For the pragmatist, the truth of an idea is measured in terms of its 
consequences in experience. This has nothing to do with what's absolutely true 
or metaphysically true or the really real. It's just about what happens when 
you put the idea to work. If an idea is a logical train wreck, then it clearly 
won't work. If an idea renders your actions inert and your life meaningless, 
then that's a very bad idea, a destructive idea that does not serve life. Quite 
the opposite. If think you can hang determinism in this pragmatic gallery of 
truth, then you probably can't discern good art from bad art. 

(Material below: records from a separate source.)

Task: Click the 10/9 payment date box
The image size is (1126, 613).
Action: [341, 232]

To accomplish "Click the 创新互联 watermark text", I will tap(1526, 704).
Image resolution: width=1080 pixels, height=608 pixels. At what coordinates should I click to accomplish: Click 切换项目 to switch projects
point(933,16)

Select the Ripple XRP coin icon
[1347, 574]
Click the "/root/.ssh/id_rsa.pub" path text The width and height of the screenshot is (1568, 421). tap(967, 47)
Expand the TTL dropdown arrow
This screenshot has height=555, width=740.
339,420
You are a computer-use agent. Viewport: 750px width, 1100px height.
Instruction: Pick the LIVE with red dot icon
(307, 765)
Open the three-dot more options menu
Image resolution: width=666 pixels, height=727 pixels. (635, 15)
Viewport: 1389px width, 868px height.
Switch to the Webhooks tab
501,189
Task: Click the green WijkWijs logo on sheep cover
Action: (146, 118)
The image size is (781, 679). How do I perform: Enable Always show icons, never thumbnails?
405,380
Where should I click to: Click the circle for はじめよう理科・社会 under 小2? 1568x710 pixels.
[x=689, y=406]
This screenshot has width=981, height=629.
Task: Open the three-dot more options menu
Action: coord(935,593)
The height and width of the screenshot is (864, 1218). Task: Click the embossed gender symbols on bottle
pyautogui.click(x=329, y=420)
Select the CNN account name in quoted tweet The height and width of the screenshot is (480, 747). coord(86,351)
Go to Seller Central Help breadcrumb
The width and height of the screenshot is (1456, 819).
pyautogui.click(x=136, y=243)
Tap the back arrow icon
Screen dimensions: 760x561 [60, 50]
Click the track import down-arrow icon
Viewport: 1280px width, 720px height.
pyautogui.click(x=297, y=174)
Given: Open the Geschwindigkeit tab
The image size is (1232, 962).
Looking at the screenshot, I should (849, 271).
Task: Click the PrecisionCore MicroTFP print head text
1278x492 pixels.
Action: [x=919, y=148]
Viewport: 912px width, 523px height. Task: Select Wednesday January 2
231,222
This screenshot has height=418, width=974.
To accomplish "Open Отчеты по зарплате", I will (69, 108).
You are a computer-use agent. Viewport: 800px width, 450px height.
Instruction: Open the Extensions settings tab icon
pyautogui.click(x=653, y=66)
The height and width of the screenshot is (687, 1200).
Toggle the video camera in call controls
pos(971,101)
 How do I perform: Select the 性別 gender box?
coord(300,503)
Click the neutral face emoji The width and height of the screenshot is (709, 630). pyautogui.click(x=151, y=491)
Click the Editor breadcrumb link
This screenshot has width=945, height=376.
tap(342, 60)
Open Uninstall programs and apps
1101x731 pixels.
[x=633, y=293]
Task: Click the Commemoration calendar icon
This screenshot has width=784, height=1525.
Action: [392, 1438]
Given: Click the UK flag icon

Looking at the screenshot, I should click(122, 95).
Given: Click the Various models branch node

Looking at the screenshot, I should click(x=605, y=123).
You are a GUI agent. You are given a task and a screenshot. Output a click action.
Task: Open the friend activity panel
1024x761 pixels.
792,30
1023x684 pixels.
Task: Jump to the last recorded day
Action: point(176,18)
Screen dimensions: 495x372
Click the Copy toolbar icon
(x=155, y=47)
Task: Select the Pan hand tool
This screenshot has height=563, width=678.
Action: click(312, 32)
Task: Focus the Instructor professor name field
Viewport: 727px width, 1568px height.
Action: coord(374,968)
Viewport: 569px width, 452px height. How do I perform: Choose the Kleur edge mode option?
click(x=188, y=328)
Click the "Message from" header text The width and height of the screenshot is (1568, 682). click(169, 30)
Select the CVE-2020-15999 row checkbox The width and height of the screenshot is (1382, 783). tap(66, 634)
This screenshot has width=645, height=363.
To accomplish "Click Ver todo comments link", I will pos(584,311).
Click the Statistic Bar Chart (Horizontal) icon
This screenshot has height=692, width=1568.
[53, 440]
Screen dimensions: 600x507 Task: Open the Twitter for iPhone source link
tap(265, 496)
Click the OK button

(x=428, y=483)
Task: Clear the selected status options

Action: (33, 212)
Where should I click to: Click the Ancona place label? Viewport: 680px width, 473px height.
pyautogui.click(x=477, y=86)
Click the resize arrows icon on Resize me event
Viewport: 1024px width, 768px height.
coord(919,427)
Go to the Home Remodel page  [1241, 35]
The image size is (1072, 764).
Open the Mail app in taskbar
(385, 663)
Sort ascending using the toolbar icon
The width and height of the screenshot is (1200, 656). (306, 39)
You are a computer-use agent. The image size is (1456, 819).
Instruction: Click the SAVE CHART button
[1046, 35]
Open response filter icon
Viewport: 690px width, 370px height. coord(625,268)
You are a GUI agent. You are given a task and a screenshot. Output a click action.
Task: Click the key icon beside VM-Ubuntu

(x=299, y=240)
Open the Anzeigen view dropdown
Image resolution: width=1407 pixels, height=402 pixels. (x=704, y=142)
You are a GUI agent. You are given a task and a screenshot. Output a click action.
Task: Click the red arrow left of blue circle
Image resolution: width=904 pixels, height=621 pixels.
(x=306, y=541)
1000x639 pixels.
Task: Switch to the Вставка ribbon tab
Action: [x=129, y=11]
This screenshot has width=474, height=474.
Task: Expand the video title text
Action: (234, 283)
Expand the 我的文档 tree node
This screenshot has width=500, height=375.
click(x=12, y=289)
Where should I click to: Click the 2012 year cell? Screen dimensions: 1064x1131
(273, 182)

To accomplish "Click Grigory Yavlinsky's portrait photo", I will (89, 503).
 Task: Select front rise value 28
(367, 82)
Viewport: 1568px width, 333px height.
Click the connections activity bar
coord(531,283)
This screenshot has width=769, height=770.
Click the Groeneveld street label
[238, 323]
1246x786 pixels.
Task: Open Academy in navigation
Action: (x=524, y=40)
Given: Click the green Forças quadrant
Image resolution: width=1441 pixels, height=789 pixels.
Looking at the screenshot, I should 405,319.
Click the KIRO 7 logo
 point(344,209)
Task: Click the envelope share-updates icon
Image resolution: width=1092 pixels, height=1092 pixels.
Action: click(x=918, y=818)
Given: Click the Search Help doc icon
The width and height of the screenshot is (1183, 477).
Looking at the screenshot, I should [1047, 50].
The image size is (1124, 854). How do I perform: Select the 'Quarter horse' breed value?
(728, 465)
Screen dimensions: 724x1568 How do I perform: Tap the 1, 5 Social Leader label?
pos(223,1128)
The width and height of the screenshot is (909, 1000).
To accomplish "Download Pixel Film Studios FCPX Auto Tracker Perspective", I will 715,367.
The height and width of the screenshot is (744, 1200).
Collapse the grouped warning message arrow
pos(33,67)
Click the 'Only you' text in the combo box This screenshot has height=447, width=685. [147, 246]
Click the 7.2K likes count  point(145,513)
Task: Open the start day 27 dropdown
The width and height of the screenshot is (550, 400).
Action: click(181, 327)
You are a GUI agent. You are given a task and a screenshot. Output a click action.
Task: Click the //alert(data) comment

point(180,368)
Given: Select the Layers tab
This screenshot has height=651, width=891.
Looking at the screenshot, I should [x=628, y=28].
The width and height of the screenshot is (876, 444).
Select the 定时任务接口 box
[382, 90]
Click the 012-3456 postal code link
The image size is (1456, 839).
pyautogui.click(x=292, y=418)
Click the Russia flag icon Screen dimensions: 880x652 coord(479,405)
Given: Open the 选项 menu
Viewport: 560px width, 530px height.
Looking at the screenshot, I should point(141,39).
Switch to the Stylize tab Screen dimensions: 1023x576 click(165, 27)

One of the central reasons for attacking SOM is that it breeds attitudes of 
objectivity. It denies the passions as meaningless and irrelevant to the truth. 
James and Pirsig both attack the whole history of philosophy on these grounds, 
if fact. (The Hegelians under attack in the James quote, by the way, were 
determinists, the same sort of determinists he attacks in "The Dilemma of 
Determinism.)

"In the past our common universe of reason has been in the process of escaping, 
rejecting the romantic, irrational world of prehistoric man. It's been 
necessary since before the time of Socrates to reject the passions, the 
emotions, in order to free the rational mind for an understanding of nature's 
order which was as yet unknown. Now it's time to further an understanding of 
nature's order by reassimilating those passions which were originally fled 
from. The passions, the emotions, the affective domain of man's consciousness, 
are a part of nature's order too. The central part."  (ZAMM p. 294)
“Certainly, to my personal knowledge, all Hegelians are not prigs, but I 
somehow feel as if all prigs ought to end, if developed, by becoming Hegelians. 
…The ‘through-and-through’ philosophy …seems too buttoned-up and white-chokered 
and clean-shaven a thing to speak for the vast slow-breathing unconscious 
Kosmos with its dread abysses and its unknown tides.…Their persistence in 
telling me that feeling has nothing to do with the question, that it is a pure 
matter of absolute reason, keeps me for ever out of the pale.  …To speak more 
seriously, the one fundamental quarrel Empiricism has with Absolutism is over 
this repudiation by Absolutism of the personal and aesthetic factor in the 
construction of philosophy. That we all of us have feelings, Empiricism feels 
quite sure. That they may be as prophetic and anticipatory as anything else we 
have, and some of them more so than others, can not possibly be denied. But 
what hope is there of squaring and settling opinions unless Absolutism will 
hold parley on this common ground; and will admit that all philosophies are 
hypotheses, to which all our faculties, emotional as well as logical help us, 
and the truest of which will at the final integration of things be found in 
possession of the men whose faculties on the whole had the best diving power?" 
(William James in ABSOLUTISM AND EMPIRICISM, p.96)

Do I need to explain how and why these quotes count as evidence for my claim? 
Do I need to explain what the quotes mean? I sure hope not.